In October 2012 the Federal Government introduced the Fair Entitlements Guarantee Bill 2012 to formalise by legislation, what has to date operated as the General Employee Entitlements and Redundancy Scheme (GEERS). The Bill is now sitting in the Senate of the Federal Parliament and nearing the end of the legislative process. It is likely to become law in early 2013. It is not anticipated that there will be any significant changes to the Bill in its present form.
The GEERS scheme (and now the Bill), are aimed at providing a level of protection for Australian employees who, were it not for the assistance provided under GEERS (and now the Bill), would not receive entitlements following the termination of employment due to their employer’s insolvency. This article looks at some key aspects of the legislation.
Who is eligible for financial assistance under the Bill?
If an employee meets the following criteria they then can apply for financial assistance on account of employee entitlements (called an “advance”):
- The employee was employed and that employment has ended;
- An “insolvency event” happens to the employer — either a liquidator is appointed under the Corporations Act 2001 (Cth) or bankruptcy occurs;
- The end of the employment was due to the insolvency; or occurred less than 6 months before the appointment of the insolvency practitioner for the employer; or occurred on or after the appointment of the insolvency practitioner for the employer;
- The employee is owed unpaid employee entitlements;
- The employee has taken steps so far as is reasonable to prove those debts in the winding up process or bankruptcy of the employer;
- The employee is an Australian citizen or permanent resident;
- The employee makes a claim within 12 months of the insolvency event or date employment ends whichever is the later.

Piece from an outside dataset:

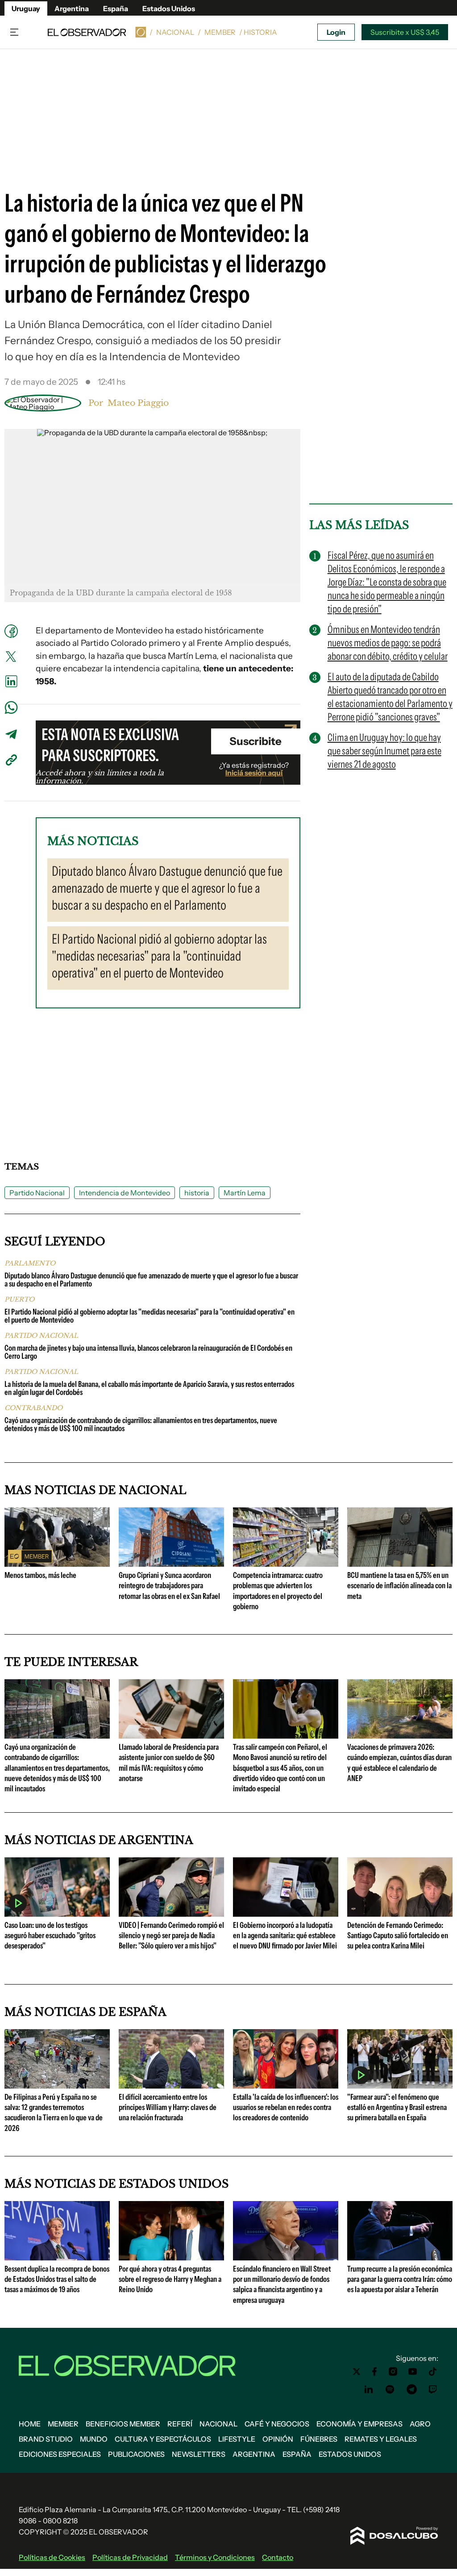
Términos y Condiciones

Following the employee’s application, the Department of Education, Employment and Workplace Relations (“the Department”) will determine whether to provide an advance to the employee or not. If the Department provides an advance it then takes on the responsibility for recovering the amount it advanced through the winding up or bankruptcy process.

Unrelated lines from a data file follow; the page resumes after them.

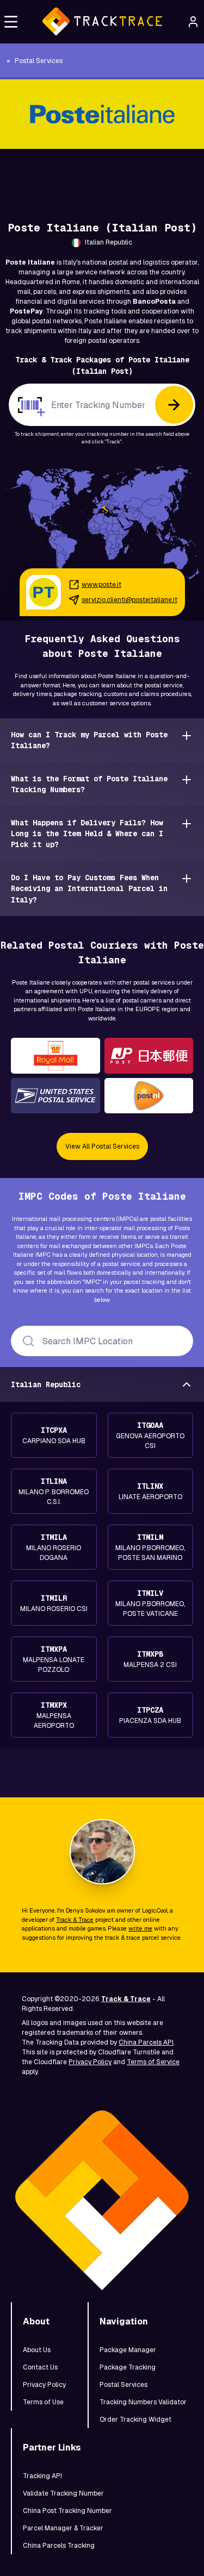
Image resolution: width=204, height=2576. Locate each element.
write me (140, 1928)
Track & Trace (75, 1919)
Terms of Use (43, 2402)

If the Secretary of the Department believes that sufficient funds will become available to the liquidator or bankruptcy trustee within 112 days, to pay the employee’s entitlements calculated in accordance with the legislation, then the Department may determine not to pay the employee an advance.
Employees who were formerly engaged as contractors to the employer may be unable to claim an advance in certain circumstances. The Bill specifies that if the Department is satisfied that:
- If the person started to be employed in the 6 months ending at the earlier of: the termination of their employment or the appointment of the insolvency practitioner; and
- was previously engaged by the employer not as an employee (eg as a contractor); and
- it was reasonable to expect at the start of the employment that the employer would not be able to meet the obligations owed to the employee,
then the employee is not eligible for an advance.
This measure is no doubt designed to avoid manipulations of the advance system which would result in certain employment arrangements being entered into for the purpose of former contractors being able to make a claim.
What can an employee claim?
An employee can claim a range of entitlements (whether originating from federal or state law, award or contract), including:
- *Unpaid wages;
- Unpaid annual leave;
- Unpaid long service leave (including it would appear on a pro rata basis for a period of time not otherwise long enough to trigger an entitlement to LSL);
- Unpaid pay in lieu of notice (maximum of 5 weeks pay);
- Unpaid redundancy (at a maximum of 4 weeks pay per year of service in respect of each year of service for which the employer was required to pay redundancy under the relevant terms which regulated the employment).
The Bill contains a “maximum weekly wage”, which is currently $2,364.00 pw and this figure will be indexed each year. If an employee’s weekly wage under an award, enterprise agreement, contract of employment or legislation exceeds that maximum weekly wage then the employee’s entitlements will be calculated using the maximum weekly wage.
If an employee’s terms and conditions were altered in favour of the employee within 6 months before the end of the employment or appointment of a solvency practitioner for the employer, then the Department may calculate any advance based on the terms and conditions existing prior to the alteration, if it holds the view that at the time of the change it was not reasonable to expect the employer to be able to meet its obligations under the changed conditions.
Provision exists for debts owed by the employee to the employer to be deducted from an advance.
What Happens in the Transfer of Business?
Generally speaking, where the Employer’s business has been transferred to a new operator (other than the bankruptcy trustee of the employer), and within 14 days of the end of their employment with the employer, the Employee is offered employment with the new operator of the business to perform similar work on terms and conditions substantially similar and overall no less favourable than their previous terms, then they will not be entitled to payment of an advance in respect of entitlements to pay in lieu of notice or redundancy.
5 December 2012
*Reference is made in the Second Reading Speech and in the simplified outline of the Bill (s4) to a limit on unpaid wages of 13 weeks but this does not appear to have found its way into the relevant operative part of the Bill.